[[ EXTRACTED ENTRIES open ]]
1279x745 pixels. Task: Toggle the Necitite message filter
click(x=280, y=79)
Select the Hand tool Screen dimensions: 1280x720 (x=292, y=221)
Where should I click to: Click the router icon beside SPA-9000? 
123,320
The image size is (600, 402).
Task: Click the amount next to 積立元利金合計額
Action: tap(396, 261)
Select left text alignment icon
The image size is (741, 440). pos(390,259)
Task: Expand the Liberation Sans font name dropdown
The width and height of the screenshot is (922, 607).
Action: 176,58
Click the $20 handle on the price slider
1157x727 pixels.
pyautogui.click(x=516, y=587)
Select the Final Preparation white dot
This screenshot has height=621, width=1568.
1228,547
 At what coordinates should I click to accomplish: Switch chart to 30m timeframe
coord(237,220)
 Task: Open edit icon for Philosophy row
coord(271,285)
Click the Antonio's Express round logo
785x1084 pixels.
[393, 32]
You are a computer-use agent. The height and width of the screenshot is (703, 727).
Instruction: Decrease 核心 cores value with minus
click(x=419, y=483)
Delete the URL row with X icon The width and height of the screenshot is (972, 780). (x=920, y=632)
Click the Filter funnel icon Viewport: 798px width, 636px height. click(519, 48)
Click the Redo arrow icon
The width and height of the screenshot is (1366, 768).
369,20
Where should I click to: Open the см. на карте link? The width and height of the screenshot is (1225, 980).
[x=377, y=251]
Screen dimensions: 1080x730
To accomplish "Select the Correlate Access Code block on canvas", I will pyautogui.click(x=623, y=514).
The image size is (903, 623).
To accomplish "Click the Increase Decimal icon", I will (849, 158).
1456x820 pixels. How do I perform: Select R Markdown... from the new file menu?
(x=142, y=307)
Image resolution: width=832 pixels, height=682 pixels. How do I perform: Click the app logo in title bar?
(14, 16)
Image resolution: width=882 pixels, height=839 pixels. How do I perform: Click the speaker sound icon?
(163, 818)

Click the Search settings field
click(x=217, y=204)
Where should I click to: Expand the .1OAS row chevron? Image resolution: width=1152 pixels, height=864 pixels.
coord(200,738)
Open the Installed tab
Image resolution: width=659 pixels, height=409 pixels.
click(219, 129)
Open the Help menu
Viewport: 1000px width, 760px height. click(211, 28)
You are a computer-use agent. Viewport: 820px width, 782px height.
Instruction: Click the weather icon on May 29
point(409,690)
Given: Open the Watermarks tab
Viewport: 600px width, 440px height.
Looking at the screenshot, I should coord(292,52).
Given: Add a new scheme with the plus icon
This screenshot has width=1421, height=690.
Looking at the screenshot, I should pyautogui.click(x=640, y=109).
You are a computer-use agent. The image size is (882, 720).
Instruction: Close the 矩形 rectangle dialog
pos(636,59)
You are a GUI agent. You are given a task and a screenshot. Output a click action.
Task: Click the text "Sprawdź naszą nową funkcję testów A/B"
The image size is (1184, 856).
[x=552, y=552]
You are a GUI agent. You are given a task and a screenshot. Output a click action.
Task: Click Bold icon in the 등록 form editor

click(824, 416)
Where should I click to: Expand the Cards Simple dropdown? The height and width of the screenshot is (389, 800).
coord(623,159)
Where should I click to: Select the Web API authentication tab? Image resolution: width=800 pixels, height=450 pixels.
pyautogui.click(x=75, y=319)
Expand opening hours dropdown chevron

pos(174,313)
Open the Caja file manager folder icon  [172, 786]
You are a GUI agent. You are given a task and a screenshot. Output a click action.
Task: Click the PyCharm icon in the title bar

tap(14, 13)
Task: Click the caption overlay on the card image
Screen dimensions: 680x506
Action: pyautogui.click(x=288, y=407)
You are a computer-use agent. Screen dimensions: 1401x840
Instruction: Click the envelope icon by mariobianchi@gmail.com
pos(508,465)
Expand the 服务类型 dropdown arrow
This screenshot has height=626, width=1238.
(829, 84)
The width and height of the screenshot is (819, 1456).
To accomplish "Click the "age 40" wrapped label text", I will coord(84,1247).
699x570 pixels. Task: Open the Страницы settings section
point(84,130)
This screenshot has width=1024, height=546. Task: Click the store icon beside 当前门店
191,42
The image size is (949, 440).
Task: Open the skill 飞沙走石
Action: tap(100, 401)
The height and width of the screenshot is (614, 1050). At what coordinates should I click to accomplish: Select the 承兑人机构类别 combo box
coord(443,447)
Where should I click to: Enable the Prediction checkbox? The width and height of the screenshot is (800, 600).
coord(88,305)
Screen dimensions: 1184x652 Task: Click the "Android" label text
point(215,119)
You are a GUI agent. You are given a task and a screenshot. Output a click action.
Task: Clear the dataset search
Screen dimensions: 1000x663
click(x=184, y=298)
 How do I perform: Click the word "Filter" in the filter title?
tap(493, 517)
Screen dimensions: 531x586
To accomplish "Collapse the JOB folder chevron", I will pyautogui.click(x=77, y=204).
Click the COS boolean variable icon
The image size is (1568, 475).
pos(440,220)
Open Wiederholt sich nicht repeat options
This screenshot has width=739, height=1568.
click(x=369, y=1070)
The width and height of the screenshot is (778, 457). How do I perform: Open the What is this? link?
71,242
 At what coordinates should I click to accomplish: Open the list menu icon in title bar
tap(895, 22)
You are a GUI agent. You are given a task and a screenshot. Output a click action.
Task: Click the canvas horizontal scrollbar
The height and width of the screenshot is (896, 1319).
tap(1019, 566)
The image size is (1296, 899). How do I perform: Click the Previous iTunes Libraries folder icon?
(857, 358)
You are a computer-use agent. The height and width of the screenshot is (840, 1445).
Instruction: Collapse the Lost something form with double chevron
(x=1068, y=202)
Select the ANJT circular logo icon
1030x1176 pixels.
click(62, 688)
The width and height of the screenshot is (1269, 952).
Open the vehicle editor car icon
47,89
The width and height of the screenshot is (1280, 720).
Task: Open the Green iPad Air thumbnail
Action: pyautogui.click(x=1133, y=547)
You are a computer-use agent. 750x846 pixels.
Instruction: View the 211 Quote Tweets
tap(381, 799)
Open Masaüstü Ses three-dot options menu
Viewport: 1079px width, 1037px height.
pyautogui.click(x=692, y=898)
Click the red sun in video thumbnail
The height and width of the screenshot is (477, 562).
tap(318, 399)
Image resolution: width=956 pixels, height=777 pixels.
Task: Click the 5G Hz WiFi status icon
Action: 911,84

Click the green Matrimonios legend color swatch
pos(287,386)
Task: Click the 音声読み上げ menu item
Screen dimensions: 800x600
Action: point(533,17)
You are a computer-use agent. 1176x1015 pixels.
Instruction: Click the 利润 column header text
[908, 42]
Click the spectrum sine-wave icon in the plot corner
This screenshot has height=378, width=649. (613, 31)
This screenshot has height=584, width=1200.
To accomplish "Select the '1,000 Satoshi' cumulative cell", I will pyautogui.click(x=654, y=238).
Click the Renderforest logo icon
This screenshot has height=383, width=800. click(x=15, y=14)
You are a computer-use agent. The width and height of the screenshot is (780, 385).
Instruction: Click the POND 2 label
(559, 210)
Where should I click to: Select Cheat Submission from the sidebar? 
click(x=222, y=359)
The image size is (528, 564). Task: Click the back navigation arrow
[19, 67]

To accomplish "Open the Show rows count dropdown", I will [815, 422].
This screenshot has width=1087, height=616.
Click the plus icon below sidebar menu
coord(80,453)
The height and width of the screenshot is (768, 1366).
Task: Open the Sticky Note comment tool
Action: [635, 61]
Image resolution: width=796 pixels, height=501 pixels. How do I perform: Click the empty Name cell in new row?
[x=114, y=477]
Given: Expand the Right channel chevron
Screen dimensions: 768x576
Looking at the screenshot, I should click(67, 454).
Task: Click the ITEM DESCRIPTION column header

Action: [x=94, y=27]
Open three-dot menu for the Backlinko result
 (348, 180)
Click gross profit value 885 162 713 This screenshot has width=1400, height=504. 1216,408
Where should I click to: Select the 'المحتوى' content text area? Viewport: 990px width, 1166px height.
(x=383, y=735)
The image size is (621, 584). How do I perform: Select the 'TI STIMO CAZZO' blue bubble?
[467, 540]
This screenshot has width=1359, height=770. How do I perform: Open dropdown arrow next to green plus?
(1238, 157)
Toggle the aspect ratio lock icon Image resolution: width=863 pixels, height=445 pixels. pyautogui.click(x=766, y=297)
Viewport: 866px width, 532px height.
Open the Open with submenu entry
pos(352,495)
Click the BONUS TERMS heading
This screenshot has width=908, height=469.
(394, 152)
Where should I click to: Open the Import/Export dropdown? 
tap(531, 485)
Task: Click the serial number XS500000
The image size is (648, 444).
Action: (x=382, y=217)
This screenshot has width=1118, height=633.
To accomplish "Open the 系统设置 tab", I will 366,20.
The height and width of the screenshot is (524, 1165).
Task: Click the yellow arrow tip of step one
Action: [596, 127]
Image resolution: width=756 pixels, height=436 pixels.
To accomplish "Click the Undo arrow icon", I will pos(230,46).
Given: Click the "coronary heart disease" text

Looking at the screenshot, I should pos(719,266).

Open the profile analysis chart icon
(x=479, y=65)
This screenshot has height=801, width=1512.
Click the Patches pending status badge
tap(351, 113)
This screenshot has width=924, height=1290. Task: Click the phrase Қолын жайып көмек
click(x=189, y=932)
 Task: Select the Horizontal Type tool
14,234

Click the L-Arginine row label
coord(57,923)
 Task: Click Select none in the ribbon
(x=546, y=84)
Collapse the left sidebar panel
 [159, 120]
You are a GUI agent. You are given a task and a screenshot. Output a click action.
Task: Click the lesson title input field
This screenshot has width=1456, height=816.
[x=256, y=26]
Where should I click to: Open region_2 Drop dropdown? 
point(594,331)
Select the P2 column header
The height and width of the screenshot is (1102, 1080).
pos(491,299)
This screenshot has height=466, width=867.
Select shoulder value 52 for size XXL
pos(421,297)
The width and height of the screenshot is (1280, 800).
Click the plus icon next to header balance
[[ EXTRACTED ENTRIES closed ]]
**THE TASK**.
Go through the lines of the material, counting those with the word "options"; afterward give only the total.

**ANSWER TO THE PROBLEM**.
2